HUMAN HERPESVIRUS (HHV)

1.      HHV–6 – first isolated in 1986. It causes:

a.       Exanthema subitum or Roseala infantum – characterized by rash in young children with mild febrile illness.



b.       Lymphadenopathy in adults

2.      HHV–7 – isolated in mononuclear cells in blood of healthy individual but not associated with any disease

Laboratory diagnosis:

1.       IgG antibody
2.       IgM antibody
3.       Cell culture in lymphoid cell line


******  The POXVIRUSES  ****** 

Characteristics of the virus:

1.       The largest virus of all measuring 230 x 270 nm and when suitably stained can be seen with an ordinary microscope.
2.       Their structure is complex. They are either icosahedral or helical. The capsid is consist of network of tubules and is sometimes surrounded by an envelope.
3.       Their nucleic acid is double stranded.
4.       They replicated only in the cytoplasm in which they form Inclusion Bodies.

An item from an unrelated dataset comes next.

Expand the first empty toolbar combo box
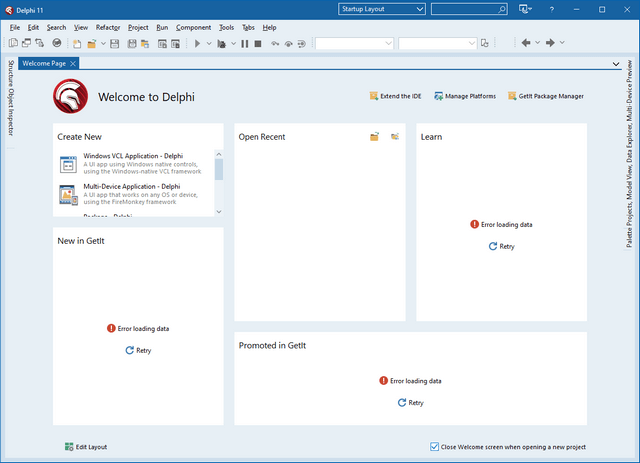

Classification of Human Poxviruses:

                Genus                                  Virus                   Primary Host                                 Clinical features in human

                Orthopoxvirus                                 Variola                 Man                                       Smallpox
                                                                Vaccinia              Man, cattle, cats,              vesicular vaccination lesion
                                                                Cowpox               Rodents                               Lesion in hands
                                                                Monkeypox       Monkeys, squirrels         resembles smallpox
                Parapoxvirus                    pseudocowpox                                Cattle                    Localized nodular lesion
                                                                Orf                                         Sheep, goats       Localized
                                                                                                                                                Vesicogranulomatous lesion
                Unclassified                       Tanapox              monkeys                             vesicular skin lesion and
                                                                                                                                                Febrile Illness
                                                                Molluscum         Man                                       multiple small skin nodules

Diseases associated with Poxvirus

1.      Smallpox

Two varieties:    a.   Variola major          b.            Variola Minor or alastrim

Signs and symptoms:

It has an incubation period of 10–12 days, with a range of 8–17 days; a febrile illness of sudden onset lasting 3–4 days was followed by the appearance of a rash progressing from macules to papules, vesicles and pustules which then forms crusts. The distribution of the rash is centrifugal (affects extremities).

2.      Molluscum contagiosum – characterized by small nodular lesions, mostly on trunks. They become umbilicated and contain caseous material in which “molluscum bodies” can be readily demonstrated. These are quite large (30 µm long) ovoid structure containing many virions. It is transmitted via skin abrasion or sexual penetration. Cryotherapy, curettage or treatment with caustic agents such as phenol helps eradicate the disease.